Existen estos períodos de un auténtico desorden de clases y de identidades que la sociología conjura en pos de otros períodos de activación de los mecanismos de reconstitución institucional, y de una distribución más estable entre “clase”, “manera de ser” y “formas de acción”.

Percibida esta dinámica, podemos examinar las tensiones que recorren todo a todo el debate en torno a la naturaleza de los multitudinarios festejos del último bicentenario.
Hemos sido testigos –sino víctimas- durante años de una pugna por el tiempo, por controlarlo, por dominarlo, por retomar un poder de las élites sobre el porvenir. En eso ha consistido la nunca del todo desaparecida teoría moderna de la revolución y de la hegemonía, con sus infinitos matices. Percibo que este modo de explicar las cosas se ha vuelto más y más restrictivo, cuando la lucha esencial –lo político mismo en tanto que capacidad de crear lazo social- aparece ahora como territorio mixto, en disputa, recorrido por una pluralidad de dinámicas y pugnas por el reconocimiento pleno de las potencias de los otros.
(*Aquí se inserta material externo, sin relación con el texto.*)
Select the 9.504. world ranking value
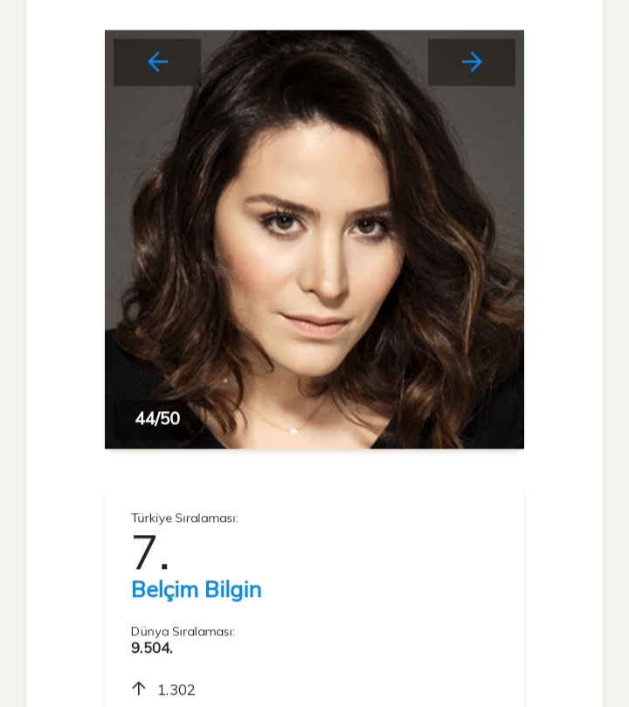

Fatigoso pasaje de una fase en que la lucha por el tiempo constituía el sentido de lo político, a una fase en la cual el tiempo constituye él mismo el escenario de una pugna incesante, un escenario que se reabre cada vez que se lo intenta simplificar demasiado. Un espacio complejo, de unificación imposible, que no ceja de desmultiplicarse para exhibir las formas de un desborde aún incompresible y desafiante que desestabiliza todo orden de identidades en que descansa el paradigma de la gubernamentalidad.